Tak właśnie – przewrotne drewno – nazwałem sobie (a muzom) niezwykły instrument, którego dźwiękiem rozpoczął swój koncert w Kawiarni Artystycznej HADES, niemiecki muzyk, z zamiłowania etnograf a z profesji pedagog, Hasso. Instrument posiadający zapewne rodzimą, latynoamerykańską nazwę, fachowcy nazywają reinmaker, czyli „robiący deszcz”. W zdrewniałą tubę wydrążoną w ogromnym kaktusie, wsypano drobne kamienie wulkaniczne. Muzyk, przewracając powoli instrument wokół jego osi, wyzwala lawinę przesypujących się kamyczków, które imitują niesamowity odgłos tropikalnej ulewy.
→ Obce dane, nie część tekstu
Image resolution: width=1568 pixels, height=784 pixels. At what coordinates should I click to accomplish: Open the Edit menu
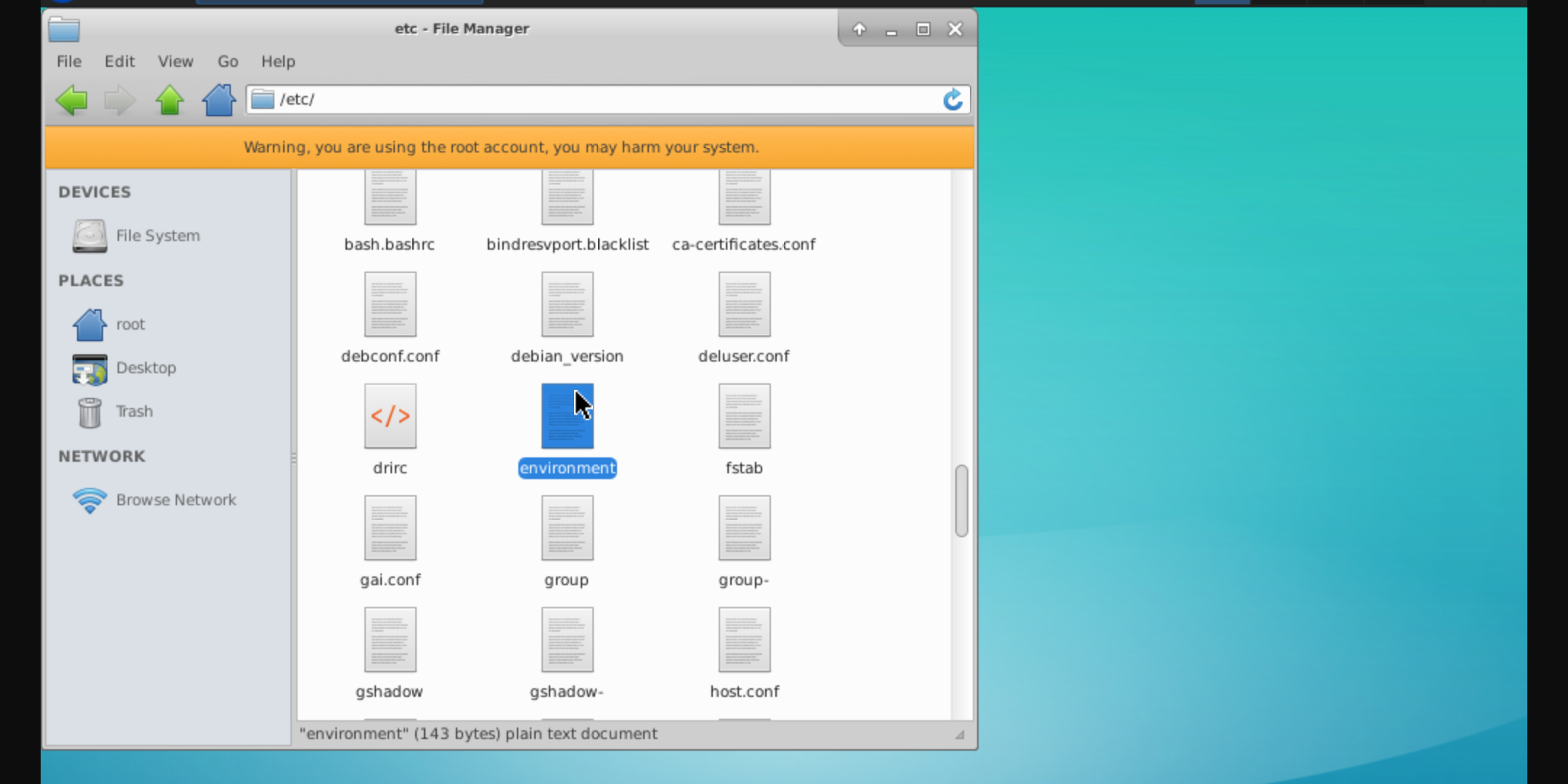119,61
Tytuł można też potraktować symbolicznie. Całe instrumentarium przywiezione przez Hasso, to efekt przewrotnego wykorzystania drewna (trzciny, bambusa), zaprzęgniętego do muzycznej służby. Jego trzon stanowiły wszelkie odmiany fletni Pana – czasem rozlewnie śpiewne jak u Zamfira w ścieżce muzycznej do niezapomnianego „Pikniku pod wiszącą skałą”, czasem wybuchowe, strzelające agresywnym dźwiękiem jak u Vangelisa w „1492”. Oprócz fletów i piszczałek z Ameryki Południowej, był czen z Chin, didgejridoo z Australii oraz inne, o arabskim, na przykład, pochodzeniu.
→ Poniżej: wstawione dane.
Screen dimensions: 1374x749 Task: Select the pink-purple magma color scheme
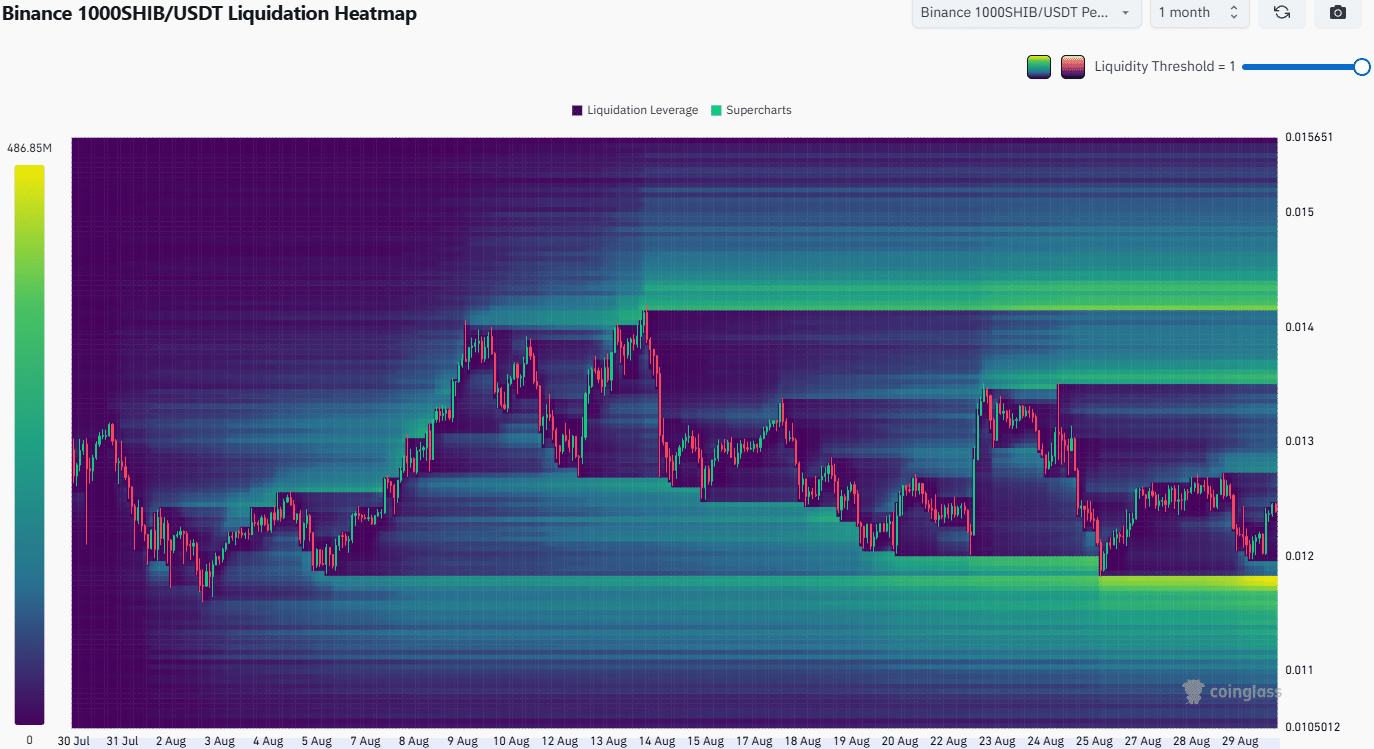pos(1072,67)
To wszystko Hasso wprowadził do rozległej suity w stylu new age. Przestrzenna, jakby osadzona w bezkresie krajobrazu opierającego się w dali na monumencie gór muzyka, daje uczucie relaksu, błogiego dolce far niente. Jest, bodaj z założenia, pozbawiona wszelkiej ekspresji. Jeśli nie poddaa się jej czarowi, zacznie drażnić bezideowością, brakiem – z wyjątkie celów hedonicznych – przesłania. Jedynym kontrapunktem staje się dźwięk „trombity” z Peru, przypominający głos burdonu w dudach czy naszym góralskim koźle.
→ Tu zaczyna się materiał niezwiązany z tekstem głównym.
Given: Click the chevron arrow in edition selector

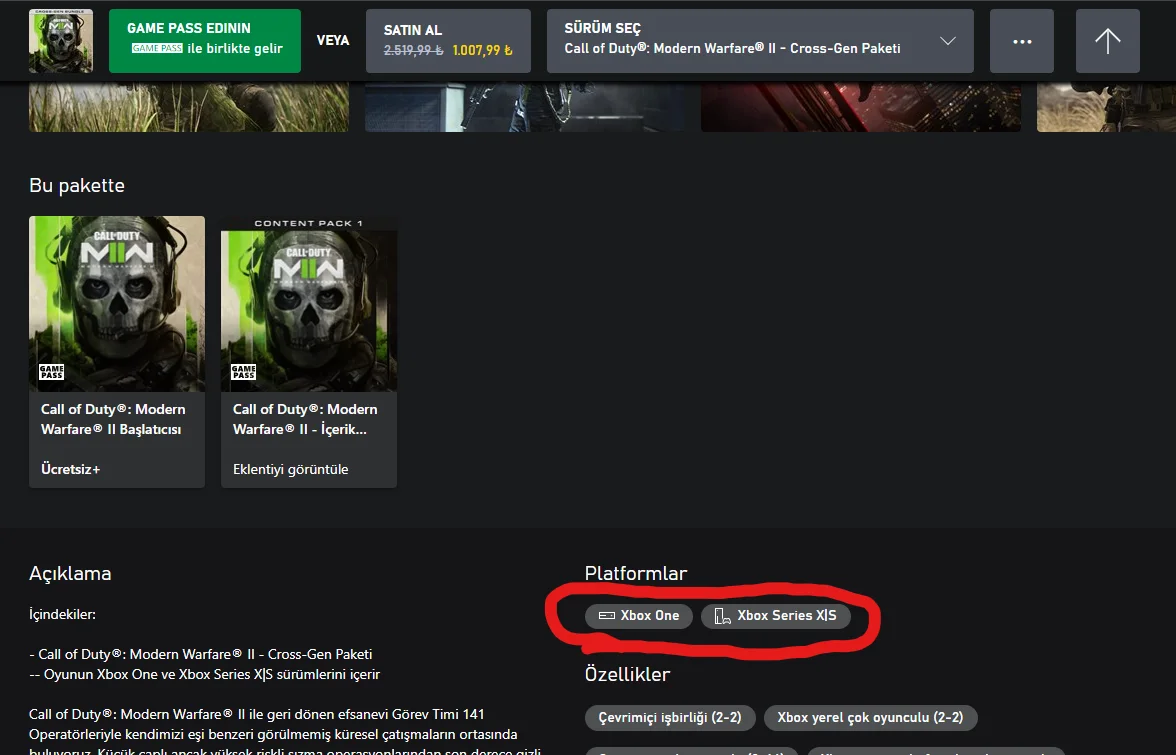Looking at the screenshot, I should coord(948,41).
Hasso, który ma zacięcie antropologiczne etnografa – hobbysty, nie jest wielkim wirtuozem, niekiedy nie potrafi utrzymać dłużej wysokiego tonu, niekiedy ma trudności techniczne przy szybszych fragmentach. Dlatego zapewne preferuje rozległą frazę, unika spiętrzeń dźwięków. Ale robi to z ogromnym zaangażowaniem, miłością, która udziela się widzowi. Był to jeden z najbardziej relaksowych wieczorów muzycznych jakie zdażyły się w historii HADESU. A,że wykonawca pokazał i lwi pazur, chociażby w we fragmentach ilustracji do serialu „Twin Peaks”, trzeba zaliczyć go i do najbardziej udanych, chociaż frajdy zaznała zaledwie garstka widzów. Następnym razem poproszę o wspólny koncert tego nauczyciela języka niemieckiego w Chełmie z zadomowionym już w HADESIE mistrzem fletni Pana Dimą Czabakiem. Hasso i Czabak – to będzie to, co lubią małe tygrysy na śniadanie (kolację, ewentualnie).

Andrzej Molik

P.S. Koncert Hasso odbył się jeszcze przed Bożym Ciałem, ale ze względu na te święto, które spowodowało brak kolumny kulturalnej przed tygodniem, recenzja ukazuje się dopiero dziś.